===== Exercise inputs =====

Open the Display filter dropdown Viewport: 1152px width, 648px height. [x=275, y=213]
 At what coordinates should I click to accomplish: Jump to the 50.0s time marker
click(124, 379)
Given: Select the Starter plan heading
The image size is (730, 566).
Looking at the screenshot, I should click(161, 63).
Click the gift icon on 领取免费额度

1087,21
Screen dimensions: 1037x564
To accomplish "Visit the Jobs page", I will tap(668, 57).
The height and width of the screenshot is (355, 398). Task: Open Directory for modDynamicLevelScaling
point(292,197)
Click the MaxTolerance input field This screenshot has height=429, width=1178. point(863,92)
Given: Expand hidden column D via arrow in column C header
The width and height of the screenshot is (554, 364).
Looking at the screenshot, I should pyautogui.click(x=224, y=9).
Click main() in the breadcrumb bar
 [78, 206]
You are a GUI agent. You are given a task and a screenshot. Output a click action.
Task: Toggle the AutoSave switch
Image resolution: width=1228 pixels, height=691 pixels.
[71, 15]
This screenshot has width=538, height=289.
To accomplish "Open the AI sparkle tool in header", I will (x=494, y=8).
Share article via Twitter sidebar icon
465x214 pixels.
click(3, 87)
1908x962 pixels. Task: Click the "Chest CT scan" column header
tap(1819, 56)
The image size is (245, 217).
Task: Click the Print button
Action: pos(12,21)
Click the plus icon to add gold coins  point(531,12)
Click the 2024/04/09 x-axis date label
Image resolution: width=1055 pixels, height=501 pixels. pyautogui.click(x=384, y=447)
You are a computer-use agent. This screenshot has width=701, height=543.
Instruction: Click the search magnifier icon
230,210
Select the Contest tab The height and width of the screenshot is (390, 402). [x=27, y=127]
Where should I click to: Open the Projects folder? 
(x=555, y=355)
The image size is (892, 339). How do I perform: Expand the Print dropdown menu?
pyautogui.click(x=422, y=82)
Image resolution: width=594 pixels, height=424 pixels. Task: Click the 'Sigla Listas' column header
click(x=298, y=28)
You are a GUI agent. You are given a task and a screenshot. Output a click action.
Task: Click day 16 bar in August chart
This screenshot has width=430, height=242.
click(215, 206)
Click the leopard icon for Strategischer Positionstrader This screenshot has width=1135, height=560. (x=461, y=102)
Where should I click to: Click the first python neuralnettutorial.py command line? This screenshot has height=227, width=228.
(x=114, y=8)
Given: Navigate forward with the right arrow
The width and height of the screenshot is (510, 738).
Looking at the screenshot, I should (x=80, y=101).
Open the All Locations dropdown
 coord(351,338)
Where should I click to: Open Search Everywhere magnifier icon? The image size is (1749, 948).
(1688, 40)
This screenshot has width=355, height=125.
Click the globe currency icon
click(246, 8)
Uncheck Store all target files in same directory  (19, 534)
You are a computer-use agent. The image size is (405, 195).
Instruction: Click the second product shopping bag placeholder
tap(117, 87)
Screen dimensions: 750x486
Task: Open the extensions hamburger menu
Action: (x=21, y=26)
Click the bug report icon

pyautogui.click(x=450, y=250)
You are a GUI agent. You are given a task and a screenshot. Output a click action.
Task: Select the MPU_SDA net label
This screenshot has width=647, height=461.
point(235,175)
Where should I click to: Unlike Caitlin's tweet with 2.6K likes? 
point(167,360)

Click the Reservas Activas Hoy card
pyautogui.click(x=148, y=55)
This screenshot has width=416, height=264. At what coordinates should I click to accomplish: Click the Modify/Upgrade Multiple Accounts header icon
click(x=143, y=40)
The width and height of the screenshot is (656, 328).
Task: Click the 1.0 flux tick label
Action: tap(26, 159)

=====

What you return must be the entries, given again word for word.

Open the Display filter dropdown Viewport: 1152px width, 648px height. [x=275, y=213]
 At what coordinates should I click to accomplish: Jump to the 50.0s time marker
click(124, 379)
Given: Select the Starter plan heading
The image size is (730, 566).
Looking at the screenshot, I should click(161, 63).
Click the gift icon on 领取免费额度

1087,21
Screen dimensions: 1037x564
To accomplish "Visit the Jobs page", I will tap(668, 57).
The height and width of the screenshot is (355, 398). Task: Open Directory for modDynamicLevelScaling
point(292,197)
Click the MaxTolerance input field This screenshot has height=429, width=1178. point(863,92)
Given: Expand hidden column D via arrow in column C header
The width and height of the screenshot is (554, 364).
Looking at the screenshot, I should pyautogui.click(x=224, y=9).
Click main() in the breadcrumb bar
 [78, 206]
You are a GUI agent. You are given a task and a screenshot. Output a click action.
Task: Toggle the AutoSave switch
Image resolution: width=1228 pixels, height=691 pixels.
[71, 15]
This screenshot has width=538, height=289.
To accomplish "Open the AI sparkle tool in header", I will (x=494, y=8).
Share article via Twitter sidebar icon
465x214 pixels.
click(3, 87)
1908x962 pixels. Task: Click the "Chest CT scan" column header
tap(1819, 56)
The image size is (245, 217).
Task: Click the Print button
Action: pos(12,21)
Click the plus icon to add gold coins  point(531,12)
Click the 2024/04/09 x-axis date label
Image resolution: width=1055 pixels, height=501 pixels. pyautogui.click(x=384, y=447)
You are a computer-use agent. This screenshot has width=701, height=543.
Instruction: Click the search magnifier icon
230,210
Select the Contest tab The height and width of the screenshot is (390, 402). [x=27, y=127]
Where should I click to: Open the Projects folder? 
(x=555, y=355)
The image size is (892, 339). How do I perform: Expand the Print dropdown menu?
pyautogui.click(x=422, y=82)
Image resolution: width=594 pixels, height=424 pixels. Task: Click the 'Sigla Listas' column header
click(x=298, y=28)
You are a GUI agent. You are given a task and a screenshot. Output a click action.
Task: Click day 16 bar in August chart
This screenshot has width=430, height=242.
click(215, 206)
Click the leopard icon for Strategischer Positionstrader This screenshot has width=1135, height=560. (x=461, y=102)
Where should I click to: Click the first python neuralnettutorial.py command line? This screenshot has height=227, width=228.
(x=114, y=8)
Given: Navigate forward with the right arrow
The width and height of the screenshot is (510, 738).
Looking at the screenshot, I should (x=80, y=101).
Open the All Locations dropdown
 coord(351,338)
Where should I click to: Open Search Everywhere magnifier icon? The image size is (1749, 948).
(1688, 40)
This screenshot has width=355, height=125.
Click the globe currency icon
click(246, 8)
Uncheck Store all target files in same directory  (19, 534)
You are a computer-use agent. The image size is (405, 195).
Instruction: Click the second product shopping bag placeholder
tap(117, 87)
Screen dimensions: 750x486
Task: Open the extensions hamburger menu
Action: (x=21, y=26)
Click the bug report icon

pyautogui.click(x=450, y=250)
You are a GUI agent. You are given a task and a screenshot. Output a click action.
Task: Select the MPU_SDA net label
This screenshot has width=647, height=461.
point(235,175)
Where should I click to: Unlike Caitlin's tweet with 2.6K likes? 
point(167,360)

Click the Reservas Activas Hoy card
pyautogui.click(x=148, y=55)
This screenshot has width=416, height=264. At what coordinates should I click to accomplish: Click the Modify/Upgrade Multiple Accounts header icon
click(x=143, y=40)
The width and height of the screenshot is (656, 328).
Task: Click the 1.0 flux tick label
Action: tap(26, 159)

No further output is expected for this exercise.